- **MATERIALS PROVIDED**:

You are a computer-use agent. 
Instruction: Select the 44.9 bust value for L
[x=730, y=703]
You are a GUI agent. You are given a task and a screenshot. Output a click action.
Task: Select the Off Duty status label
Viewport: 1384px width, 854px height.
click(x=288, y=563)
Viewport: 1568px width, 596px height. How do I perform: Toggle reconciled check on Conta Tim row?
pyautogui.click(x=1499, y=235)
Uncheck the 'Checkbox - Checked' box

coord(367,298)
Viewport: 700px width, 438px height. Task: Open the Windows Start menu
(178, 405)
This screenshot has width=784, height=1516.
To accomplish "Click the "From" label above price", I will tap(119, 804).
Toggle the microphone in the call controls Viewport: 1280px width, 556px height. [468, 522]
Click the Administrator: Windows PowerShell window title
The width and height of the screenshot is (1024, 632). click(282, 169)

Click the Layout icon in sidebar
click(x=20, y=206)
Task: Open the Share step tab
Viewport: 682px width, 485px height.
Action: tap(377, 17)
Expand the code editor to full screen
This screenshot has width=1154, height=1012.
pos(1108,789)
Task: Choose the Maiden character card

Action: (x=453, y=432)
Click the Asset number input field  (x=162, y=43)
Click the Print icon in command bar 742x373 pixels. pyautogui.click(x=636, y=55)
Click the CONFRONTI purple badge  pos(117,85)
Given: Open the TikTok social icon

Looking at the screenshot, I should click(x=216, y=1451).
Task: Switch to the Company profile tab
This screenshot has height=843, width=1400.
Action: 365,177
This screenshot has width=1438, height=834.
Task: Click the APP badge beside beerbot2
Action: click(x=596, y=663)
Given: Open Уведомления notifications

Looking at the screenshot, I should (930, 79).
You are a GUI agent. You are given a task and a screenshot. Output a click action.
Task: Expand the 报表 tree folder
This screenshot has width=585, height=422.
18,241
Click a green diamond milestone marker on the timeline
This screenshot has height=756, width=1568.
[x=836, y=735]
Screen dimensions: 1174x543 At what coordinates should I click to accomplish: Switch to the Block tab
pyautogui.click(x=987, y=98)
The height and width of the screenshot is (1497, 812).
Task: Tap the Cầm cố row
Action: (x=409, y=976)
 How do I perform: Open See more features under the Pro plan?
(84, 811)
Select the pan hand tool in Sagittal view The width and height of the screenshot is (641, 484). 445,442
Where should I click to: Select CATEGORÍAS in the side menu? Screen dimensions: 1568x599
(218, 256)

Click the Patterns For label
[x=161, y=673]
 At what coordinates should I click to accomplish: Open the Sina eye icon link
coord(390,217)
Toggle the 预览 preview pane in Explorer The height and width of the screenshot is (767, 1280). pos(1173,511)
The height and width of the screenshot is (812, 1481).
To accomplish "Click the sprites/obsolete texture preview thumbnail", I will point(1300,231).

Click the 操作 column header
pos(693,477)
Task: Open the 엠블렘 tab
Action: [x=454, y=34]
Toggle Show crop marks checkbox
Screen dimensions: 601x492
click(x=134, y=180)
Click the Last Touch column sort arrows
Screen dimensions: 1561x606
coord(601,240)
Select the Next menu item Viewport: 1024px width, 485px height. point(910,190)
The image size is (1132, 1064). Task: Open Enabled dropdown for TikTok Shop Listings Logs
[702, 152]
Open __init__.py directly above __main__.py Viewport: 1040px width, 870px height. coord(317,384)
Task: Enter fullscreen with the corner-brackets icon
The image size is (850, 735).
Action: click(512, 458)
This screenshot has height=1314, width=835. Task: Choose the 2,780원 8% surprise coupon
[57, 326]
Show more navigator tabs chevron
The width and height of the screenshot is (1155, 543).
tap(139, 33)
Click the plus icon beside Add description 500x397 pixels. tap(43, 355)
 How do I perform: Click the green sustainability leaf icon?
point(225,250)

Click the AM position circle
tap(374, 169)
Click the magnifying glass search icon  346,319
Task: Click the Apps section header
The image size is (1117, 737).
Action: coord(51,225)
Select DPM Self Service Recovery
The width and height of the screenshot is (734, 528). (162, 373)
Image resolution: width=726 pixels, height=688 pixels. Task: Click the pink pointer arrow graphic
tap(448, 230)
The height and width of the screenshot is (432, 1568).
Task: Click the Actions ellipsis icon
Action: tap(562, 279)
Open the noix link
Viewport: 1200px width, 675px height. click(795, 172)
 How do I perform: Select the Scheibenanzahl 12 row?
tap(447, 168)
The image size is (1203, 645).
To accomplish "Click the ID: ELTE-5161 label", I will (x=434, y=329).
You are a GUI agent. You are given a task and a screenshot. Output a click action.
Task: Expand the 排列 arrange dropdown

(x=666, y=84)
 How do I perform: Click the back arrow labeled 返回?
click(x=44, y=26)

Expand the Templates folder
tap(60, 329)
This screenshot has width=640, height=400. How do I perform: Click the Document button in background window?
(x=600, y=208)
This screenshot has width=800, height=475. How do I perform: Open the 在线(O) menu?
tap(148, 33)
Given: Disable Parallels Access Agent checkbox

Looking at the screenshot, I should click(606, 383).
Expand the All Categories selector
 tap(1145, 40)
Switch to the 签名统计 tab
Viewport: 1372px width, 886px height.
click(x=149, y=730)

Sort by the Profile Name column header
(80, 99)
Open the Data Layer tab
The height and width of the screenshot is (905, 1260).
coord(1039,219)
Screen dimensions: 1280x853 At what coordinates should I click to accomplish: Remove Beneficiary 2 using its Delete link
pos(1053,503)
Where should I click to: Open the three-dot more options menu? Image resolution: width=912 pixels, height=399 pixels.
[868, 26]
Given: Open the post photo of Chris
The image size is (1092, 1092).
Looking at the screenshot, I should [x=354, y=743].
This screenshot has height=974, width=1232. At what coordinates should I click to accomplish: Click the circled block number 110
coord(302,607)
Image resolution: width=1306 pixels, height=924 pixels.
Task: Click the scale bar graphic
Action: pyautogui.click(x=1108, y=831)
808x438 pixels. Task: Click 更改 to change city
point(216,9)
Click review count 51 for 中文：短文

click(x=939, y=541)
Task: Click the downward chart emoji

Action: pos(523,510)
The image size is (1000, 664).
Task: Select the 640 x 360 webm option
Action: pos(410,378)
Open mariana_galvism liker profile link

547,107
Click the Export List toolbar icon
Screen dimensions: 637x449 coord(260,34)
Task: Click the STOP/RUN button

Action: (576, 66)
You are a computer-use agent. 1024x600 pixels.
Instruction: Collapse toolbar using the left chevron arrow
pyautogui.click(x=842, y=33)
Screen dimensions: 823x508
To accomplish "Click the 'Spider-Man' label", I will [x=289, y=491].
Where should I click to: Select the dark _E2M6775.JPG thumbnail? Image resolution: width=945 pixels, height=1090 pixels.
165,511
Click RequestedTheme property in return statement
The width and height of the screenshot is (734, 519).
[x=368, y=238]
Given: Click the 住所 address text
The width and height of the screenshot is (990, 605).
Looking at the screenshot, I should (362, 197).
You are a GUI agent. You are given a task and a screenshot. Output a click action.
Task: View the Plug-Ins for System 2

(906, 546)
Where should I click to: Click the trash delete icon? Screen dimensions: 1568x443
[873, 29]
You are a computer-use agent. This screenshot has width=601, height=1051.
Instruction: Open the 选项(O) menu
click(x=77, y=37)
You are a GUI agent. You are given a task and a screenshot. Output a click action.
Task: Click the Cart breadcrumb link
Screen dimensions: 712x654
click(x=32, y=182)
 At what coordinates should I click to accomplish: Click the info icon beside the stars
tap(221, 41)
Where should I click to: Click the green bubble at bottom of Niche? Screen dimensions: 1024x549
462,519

- **TASK PROMPT**: From the listing, please work out how many lines contain "above". Give the number only.

- **ANSWER TO THE EXERCISE**: 2